(Entries for pointing to text and elements)
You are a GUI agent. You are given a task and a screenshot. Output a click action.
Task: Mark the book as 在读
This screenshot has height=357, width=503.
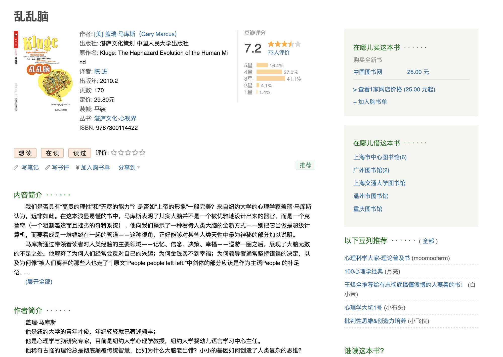(x=52, y=153)
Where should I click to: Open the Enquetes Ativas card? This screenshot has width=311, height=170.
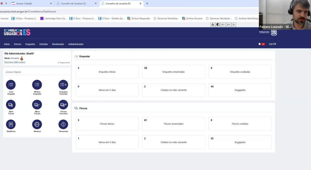coord(107,71)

• [What is required] Can you output every one of the entries above word for word, omitting the pictures?

• [The response]
You are a GUI agent. You are given a task and a screenshot. Output a click action.
Task: Mark the book as 在读
This screenshot has height=357, width=503.
(x=52, y=153)
Where should I click to: Open the Enquetes Ativas card? This screenshot has width=311, height=170.
coord(107,71)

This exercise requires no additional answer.